The UK’s population is rising at an increasingly fast rate, but the level of house building has dropped recently. Two years ago, it even fell to a post-war low of 135,000.
It has been suggested that when homes are being built, they’re in the wrong places.
The following maps explain this idea:
The first map shows the rate of population growth in different parts of the UK. The darker the red, the more people.
The second map indicates the rate of house building in different locations around the country. The darker the red, the more homes being built.
This issue is worst in London, with the Greater London Authority (GLA) estimating that the capital needs between 49,000 and 62,000 new homes per year to keep up with demand.
However, the London Plan, the strategic planning team at the GLA, has set a target of only 42,000 a year. This was calculated based on how many it believes can be accommodated.
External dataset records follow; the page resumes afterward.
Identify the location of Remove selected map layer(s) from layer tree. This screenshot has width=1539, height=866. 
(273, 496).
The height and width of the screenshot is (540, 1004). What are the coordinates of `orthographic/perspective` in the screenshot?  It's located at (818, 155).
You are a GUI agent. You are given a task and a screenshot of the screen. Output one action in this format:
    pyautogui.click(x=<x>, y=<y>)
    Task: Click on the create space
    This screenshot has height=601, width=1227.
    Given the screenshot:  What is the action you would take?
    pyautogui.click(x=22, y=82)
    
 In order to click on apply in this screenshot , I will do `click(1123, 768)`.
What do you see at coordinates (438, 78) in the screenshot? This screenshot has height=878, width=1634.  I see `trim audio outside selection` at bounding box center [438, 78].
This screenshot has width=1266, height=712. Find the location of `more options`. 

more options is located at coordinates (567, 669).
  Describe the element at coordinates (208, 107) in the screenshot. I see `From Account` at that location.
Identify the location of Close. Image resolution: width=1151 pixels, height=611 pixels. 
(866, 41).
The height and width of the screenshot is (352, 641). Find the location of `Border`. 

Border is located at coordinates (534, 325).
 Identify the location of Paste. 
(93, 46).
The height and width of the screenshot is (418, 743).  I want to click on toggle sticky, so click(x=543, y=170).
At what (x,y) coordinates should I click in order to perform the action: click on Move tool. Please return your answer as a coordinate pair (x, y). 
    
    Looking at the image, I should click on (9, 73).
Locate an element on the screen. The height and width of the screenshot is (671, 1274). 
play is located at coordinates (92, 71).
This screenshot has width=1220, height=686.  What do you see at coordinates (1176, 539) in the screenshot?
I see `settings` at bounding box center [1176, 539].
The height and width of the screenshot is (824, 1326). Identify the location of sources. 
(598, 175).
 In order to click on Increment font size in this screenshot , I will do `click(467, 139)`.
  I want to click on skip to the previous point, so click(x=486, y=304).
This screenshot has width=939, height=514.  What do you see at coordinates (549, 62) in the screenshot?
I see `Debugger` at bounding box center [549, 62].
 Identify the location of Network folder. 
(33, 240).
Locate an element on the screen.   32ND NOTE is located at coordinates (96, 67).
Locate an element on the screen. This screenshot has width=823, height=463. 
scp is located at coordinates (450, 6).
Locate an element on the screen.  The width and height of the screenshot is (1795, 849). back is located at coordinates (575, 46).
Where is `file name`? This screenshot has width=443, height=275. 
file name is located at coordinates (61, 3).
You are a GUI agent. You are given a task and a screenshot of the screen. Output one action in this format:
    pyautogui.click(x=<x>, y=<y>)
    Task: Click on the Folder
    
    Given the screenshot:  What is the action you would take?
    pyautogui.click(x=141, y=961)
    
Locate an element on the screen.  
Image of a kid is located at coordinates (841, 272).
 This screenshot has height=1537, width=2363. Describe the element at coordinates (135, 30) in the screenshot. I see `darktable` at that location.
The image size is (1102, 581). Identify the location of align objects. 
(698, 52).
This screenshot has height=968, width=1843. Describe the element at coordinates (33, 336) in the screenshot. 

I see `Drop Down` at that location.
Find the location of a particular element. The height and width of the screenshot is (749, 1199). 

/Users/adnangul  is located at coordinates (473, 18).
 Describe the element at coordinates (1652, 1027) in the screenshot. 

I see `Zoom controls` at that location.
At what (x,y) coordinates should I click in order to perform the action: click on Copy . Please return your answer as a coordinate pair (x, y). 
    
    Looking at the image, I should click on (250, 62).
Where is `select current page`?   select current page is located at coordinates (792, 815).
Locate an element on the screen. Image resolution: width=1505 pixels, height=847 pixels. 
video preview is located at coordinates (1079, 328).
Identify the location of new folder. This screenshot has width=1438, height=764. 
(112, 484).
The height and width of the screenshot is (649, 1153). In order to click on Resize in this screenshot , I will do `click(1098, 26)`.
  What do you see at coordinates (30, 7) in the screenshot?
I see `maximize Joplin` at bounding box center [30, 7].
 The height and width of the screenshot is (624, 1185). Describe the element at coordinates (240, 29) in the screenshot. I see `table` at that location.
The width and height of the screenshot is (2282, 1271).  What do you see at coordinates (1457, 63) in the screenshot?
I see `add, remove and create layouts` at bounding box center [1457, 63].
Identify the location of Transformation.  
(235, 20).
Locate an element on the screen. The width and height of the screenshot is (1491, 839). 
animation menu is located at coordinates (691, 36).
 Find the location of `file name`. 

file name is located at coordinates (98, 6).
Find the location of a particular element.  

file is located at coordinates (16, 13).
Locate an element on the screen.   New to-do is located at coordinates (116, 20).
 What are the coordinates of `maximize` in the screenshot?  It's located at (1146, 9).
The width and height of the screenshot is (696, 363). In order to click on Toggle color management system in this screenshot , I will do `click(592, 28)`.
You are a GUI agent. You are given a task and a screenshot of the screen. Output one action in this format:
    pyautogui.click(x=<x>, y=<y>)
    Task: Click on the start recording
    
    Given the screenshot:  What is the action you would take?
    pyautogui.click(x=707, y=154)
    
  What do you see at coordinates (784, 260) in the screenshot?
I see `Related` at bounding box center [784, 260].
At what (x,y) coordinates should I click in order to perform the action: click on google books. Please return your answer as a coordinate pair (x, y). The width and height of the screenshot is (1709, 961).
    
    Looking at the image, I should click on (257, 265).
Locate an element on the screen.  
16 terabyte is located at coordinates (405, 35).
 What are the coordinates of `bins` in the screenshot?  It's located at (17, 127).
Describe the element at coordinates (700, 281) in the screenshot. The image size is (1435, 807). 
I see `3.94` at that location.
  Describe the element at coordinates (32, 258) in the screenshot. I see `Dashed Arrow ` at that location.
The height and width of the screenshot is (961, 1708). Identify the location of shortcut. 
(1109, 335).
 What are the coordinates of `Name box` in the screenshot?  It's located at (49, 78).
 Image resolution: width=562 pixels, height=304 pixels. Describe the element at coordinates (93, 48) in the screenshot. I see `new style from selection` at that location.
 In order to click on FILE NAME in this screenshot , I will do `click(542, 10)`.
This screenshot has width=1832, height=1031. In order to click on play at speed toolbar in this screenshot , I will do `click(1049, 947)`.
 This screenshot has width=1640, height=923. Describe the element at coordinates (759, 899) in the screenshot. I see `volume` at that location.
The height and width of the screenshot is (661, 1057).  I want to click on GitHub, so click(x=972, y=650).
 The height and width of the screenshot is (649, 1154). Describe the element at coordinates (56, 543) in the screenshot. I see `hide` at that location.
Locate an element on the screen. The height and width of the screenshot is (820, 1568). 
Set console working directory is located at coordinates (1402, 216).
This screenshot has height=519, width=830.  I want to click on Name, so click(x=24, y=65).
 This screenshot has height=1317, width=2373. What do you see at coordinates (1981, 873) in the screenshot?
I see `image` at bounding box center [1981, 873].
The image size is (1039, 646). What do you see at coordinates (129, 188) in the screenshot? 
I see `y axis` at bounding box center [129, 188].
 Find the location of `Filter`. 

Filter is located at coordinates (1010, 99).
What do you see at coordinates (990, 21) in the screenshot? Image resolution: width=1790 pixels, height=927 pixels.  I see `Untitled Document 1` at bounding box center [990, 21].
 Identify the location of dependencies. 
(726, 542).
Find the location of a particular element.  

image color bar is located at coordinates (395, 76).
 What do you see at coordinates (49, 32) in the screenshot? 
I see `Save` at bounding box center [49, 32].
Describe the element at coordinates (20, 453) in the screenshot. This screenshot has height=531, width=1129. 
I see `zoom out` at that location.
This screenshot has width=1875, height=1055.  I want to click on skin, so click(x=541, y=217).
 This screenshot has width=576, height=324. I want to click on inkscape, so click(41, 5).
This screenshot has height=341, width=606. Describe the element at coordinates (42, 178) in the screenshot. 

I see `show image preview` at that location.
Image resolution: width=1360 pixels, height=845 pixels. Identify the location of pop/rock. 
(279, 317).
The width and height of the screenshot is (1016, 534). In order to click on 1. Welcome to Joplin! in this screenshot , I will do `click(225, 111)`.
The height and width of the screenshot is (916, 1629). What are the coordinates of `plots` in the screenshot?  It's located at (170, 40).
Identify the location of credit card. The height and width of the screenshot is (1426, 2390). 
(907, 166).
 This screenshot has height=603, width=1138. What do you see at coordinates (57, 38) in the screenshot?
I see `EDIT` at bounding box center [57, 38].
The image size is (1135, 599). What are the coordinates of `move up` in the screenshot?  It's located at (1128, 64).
Last year, the capital built around half of this, just 24,000.
Director of planning consultant Quod, Barney Stringer, who produced the data for the maps, expresses his concern: “There is an overall shortage of housing and not enough house building, and new homes are needed almost everywhere, but the high growth areas that need it most are not managing to provide new homes much faster than low growth areas.
“The really big planning question for the next few years is whether the districts around London can and will provide for any of the growth that London can’t accommodate. The maps show quite how little is being achieved at present.”1
But one of the biggest debates surrounding house building is the green belt.
When the Business Secretary, Sajid Javid, highlighted the Government’s plans to relax planning laws in a bid to drive up house building, he emphasised that the proposal would never breach green belt rules.
The green belt is the land surrounding towns and cities, which was reserved as building-free over 50 years ago.
However, ministers have recently released figures that indicate there is not enough brownfield land in the UK to accommodate the 300,000 homes that the country needs.
The Department for Communities and Local Government estimates that there is enough land for around 200,000 homes to be built on brownfield land.
Research by business group London First shows the huge opportunity that the green belt would offer to solve the UK’s housing crisis, compared to sticking to brownfield sites.
In total, urban areas of England cover just 9.9% of the total landmass and actual built areas just 4.2%. The green belt covers 12.4% of the total area of England.
London First, Stringer, academics and the Organisation for Economic Co-operation and Development (OECD) believe that the green belt should not be preserved forever.
The OECD says that the green belt is “a major obstacle to development around cities, where housing is often needed.”1
However, the Council for the Protection of Rural England argues that the green belt is to stop urban expansion.
Regardless of the solution, the two maps above reveal that when the UK does build, it’s in the wrong places.